Pearson v Wynn (1986) 2 NZCPR 449 is a cited case in New Zealand regarding the requirement under section 7(4)(b) of the Contractual Remedies Act 1970 that a breach of contract must be "substantial" for a contract to be cancelled.

==Background==
Pearson sold to Wynn his horticultural land for $159,000.

Prior to the sale, Pearson had misrepresented that the land was fully irrigated, when in fact that the irrigation system need a further $9,500 to $10,000 spent on it.

When this came to the notice of Wynn, he cancelled the contract.

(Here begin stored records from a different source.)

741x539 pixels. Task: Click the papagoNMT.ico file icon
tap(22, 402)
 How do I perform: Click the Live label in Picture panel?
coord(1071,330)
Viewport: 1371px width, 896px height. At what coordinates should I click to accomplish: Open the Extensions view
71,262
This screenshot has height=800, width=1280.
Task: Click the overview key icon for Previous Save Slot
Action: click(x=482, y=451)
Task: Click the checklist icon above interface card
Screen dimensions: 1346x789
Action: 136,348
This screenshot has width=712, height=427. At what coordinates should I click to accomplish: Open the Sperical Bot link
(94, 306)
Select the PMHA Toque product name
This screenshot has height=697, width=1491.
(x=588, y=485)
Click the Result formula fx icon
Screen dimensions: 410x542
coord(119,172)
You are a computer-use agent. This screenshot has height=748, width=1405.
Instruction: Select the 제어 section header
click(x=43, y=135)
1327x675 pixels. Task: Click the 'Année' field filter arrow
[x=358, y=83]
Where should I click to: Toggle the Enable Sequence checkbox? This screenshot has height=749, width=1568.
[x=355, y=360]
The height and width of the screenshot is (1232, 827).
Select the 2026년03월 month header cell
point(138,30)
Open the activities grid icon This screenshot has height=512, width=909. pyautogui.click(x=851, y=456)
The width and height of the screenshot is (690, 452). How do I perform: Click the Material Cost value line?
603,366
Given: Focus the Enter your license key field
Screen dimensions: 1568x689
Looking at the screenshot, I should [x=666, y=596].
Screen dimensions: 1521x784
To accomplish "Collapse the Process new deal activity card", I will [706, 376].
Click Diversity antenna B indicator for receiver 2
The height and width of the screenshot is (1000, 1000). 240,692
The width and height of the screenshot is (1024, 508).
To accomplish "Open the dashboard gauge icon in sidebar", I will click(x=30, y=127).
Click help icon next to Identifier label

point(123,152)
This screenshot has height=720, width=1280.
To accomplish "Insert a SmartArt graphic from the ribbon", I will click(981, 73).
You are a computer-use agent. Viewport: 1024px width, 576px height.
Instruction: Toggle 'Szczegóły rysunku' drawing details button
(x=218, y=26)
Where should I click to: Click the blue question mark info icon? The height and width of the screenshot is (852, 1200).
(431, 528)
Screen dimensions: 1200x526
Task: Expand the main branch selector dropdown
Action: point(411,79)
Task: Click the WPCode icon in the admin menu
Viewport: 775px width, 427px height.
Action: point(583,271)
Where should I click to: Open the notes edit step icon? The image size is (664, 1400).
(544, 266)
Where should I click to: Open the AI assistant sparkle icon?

Pearson sued to have the contract honoured.

==Held==
The court held that whilst the $9,500 - $10,000 in costs were not substantial in itself, that the inconvenience of the work that was entailed, met the standard required under either s 7 (4)(b)(I) or s7(4)(b)(ii). Williamson J stated "Matters in relation to this term not necessarily relate only to value or money, but may also involve features which confer a benefit or cast a burden of some substantive on a party".